Set down all of the data exactly as it appears.

=== TASK INPUTS ===

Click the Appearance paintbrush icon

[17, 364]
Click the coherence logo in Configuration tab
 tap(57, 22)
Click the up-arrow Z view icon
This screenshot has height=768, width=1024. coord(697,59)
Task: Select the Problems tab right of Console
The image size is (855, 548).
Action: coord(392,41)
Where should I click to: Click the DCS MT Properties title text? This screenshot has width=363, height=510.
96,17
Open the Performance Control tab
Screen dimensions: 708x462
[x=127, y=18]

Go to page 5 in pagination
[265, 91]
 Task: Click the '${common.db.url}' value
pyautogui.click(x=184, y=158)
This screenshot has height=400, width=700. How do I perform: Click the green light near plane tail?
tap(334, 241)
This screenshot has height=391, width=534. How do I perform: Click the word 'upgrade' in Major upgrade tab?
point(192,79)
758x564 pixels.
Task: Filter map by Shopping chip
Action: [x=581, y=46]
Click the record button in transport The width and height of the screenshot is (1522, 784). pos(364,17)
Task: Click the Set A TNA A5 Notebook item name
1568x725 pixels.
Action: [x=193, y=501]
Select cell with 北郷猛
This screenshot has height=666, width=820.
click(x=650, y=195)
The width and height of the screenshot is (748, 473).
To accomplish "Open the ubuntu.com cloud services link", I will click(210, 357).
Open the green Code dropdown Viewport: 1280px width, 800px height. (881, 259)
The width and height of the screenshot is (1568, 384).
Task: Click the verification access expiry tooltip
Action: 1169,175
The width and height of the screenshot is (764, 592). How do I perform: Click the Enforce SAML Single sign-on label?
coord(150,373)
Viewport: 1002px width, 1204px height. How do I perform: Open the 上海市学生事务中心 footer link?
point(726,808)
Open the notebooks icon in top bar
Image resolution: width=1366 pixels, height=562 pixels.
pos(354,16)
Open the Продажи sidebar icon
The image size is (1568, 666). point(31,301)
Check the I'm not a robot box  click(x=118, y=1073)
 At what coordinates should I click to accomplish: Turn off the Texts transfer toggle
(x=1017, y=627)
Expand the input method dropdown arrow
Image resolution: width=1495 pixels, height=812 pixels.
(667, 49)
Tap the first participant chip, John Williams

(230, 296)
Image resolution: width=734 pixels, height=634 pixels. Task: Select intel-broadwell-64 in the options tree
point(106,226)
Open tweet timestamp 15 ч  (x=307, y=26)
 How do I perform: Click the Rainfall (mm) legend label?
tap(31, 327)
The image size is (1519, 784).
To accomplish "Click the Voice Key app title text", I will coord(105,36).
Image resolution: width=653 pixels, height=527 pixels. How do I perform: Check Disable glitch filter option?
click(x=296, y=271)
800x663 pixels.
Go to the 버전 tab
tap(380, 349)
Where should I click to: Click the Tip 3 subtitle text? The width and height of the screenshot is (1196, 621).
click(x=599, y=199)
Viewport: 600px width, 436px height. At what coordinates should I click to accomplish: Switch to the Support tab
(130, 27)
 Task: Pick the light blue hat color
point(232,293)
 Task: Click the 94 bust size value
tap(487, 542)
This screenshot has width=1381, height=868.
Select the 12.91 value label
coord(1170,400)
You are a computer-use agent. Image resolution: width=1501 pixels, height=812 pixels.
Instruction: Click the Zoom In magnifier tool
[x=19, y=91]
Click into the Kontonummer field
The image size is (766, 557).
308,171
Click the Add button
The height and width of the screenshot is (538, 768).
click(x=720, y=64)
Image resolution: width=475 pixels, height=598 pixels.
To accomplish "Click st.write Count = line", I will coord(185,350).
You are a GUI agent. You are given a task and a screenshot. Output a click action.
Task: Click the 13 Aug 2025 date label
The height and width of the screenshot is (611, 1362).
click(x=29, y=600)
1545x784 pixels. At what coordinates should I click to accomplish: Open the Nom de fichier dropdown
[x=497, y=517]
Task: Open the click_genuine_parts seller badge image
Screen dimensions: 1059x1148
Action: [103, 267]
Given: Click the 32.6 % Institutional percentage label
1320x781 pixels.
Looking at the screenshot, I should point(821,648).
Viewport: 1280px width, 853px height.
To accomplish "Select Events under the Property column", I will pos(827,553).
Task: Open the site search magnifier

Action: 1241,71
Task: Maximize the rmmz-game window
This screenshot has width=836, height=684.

===

• _YOUR SOLUTION_:
Click the Appearance paintbrush icon

[17, 364]
Click the coherence logo in Configuration tab
 tap(57, 22)
Click the up-arrow Z view icon
This screenshot has height=768, width=1024. coord(697,59)
Task: Select the Problems tab right of Console
The image size is (855, 548).
Action: coord(392,41)
Where should I click to: Click the DCS MT Properties title text? This screenshot has width=363, height=510.
96,17
Open the Performance Control tab
Screen dimensions: 708x462
[x=127, y=18]

Go to page 5 in pagination
[265, 91]
 Task: Click the '${common.db.url}' value
pyautogui.click(x=184, y=158)
This screenshot has height=400, width=700. How do I perform: Click the green light near plane tail?
tap(334, 241)
This screenshot has height=391, width=534. How do I perform: Click the word 'upgrade' in Major upgrade tab?
point(192,79)
758x564 pixels.
Task: Filter map by Shopping chip
Action: [x=581, y=46]
Click the record button in transport The width and height of the screenshot is (1522, 784). pos(364,17)
Task: Click the Set A TNA A5 Notebook item name
1568x725 pixels.
Action: [x=193, y=501]
Select cell with 北郷猛
This screenshot has height=666, width=820.
click(x=650, y=195)
The width and height of the screenshot is (748, 473).
To accomplish "Open the ubuntu.com cloud services link", I will click(210, 357).
Open the green Code dropdown Viewport: 1280px width, 800px height. (881, 259)
The width and height of the screenshot is (1568, 384).
Task: Click the verification access expiry tooltip
Action: 1169,175
The width and height of the screenshot is (764, 592). How do I perform: Click the Enforce SAML Single sign-on label?
coord(150,373)
Viewport: 1002px width, 1204px height. How do I perform: Open the 上海市学生事务中心 footer link?
point(726,808)
Open the notebooks icon in top bar
Image resolution: width=1366 pixels, height=562 pixels.
pos(354,16)
Open the Продажи sidebar icon
The image size is (1568, 666). point(31,301)
Check the I'm not a robot box  click(x=118, y=1073)
 At what coordinates should I click to accomplish: Turn off the Texts transfer toggle
(x=1017, y=627)
Expand the input method dropdown arrow
Image resolution: width=1495 pixels, height=812 pixels.
(667, 49)
Tap the first participant chip, John Williams

(230, 296)
Image resolution: width=734 pixels, height=634 pixels. Task: Select intel-broadwell-64 in the options tree
point(106,226)
Open tweet timestamp 15 ч  (x=307, y=26)
 How do I perform: Click the Rainfall (mm) legend label?
tap(31, 327)
The image size is (1519, 784).
To accomplish "Click the Voice Key app title text", I will coord(105,36).
Image resolution: width=653 pixels, height=527 pixels. How do I perform: Check Disable glitch filter option?
click(x=296, y=271)
800x663 pixels.
Go to the 버전 tab
tap(380, 349)
Where should I click to: Click the Tip 3 subtitle text? The width and height of the screenshot is (1196, 621).
click(x=599, y=199)
Viewport: 600px width, 436px height. At what coordinates should I click to accomplish: Switch to the Support tab
(130, 27)
 Task: Pick the light blue hat color
point(232,293)
 Task: Click the 94 bust size value
tap(487, 542)
This screenshot has width=1381, height=868.
Select the 12.91 value label
coord(1170,400)
You are a computer-use agent. Image resolution: width=1501 pixels, height=812 pixels.
Instruction: Click the Zoom In magnifier tool
[x=19, y=91]
Click into the Kontonummer field
The image size is (766, 557).
308,171
Click the Add button
The height and width of the screenshot is (538, 768).
click(x=720, y=64)
Image resolution: width=475 pixels, height=598 pixels.
To accomplish "Click st.write Count = line", I will coord(185,350).
You are a GUI agent. You are given a task and a screenshot. Output a click action.
Task: Click the 13 Aug 2025 date label
The height and width of the screenshot is (611, 1362).
click(x=29, y=600)
1545x784 pixels. At what coordinates should I click to accomplish: Open the Nom de fichier dropdown
[x=497, y=517]
Task: Open the click_genuine_parts seller badge image
Screen dimensions: 1059x1148
Action: [103, 267]
Given: Click the 32.6 % Institutional percentage label
1320x781 pixels.
Looking at the screenshot, I should point(821,648).
Viewport: 1280px width, 853px height.
To accomplish "Select Events under the Property column", I will pos(827,553).
Task: Open the site search magnifier

Action: 1241,71
Task: Maximize the rmmz-game window
This screenshot has width=836, height=684.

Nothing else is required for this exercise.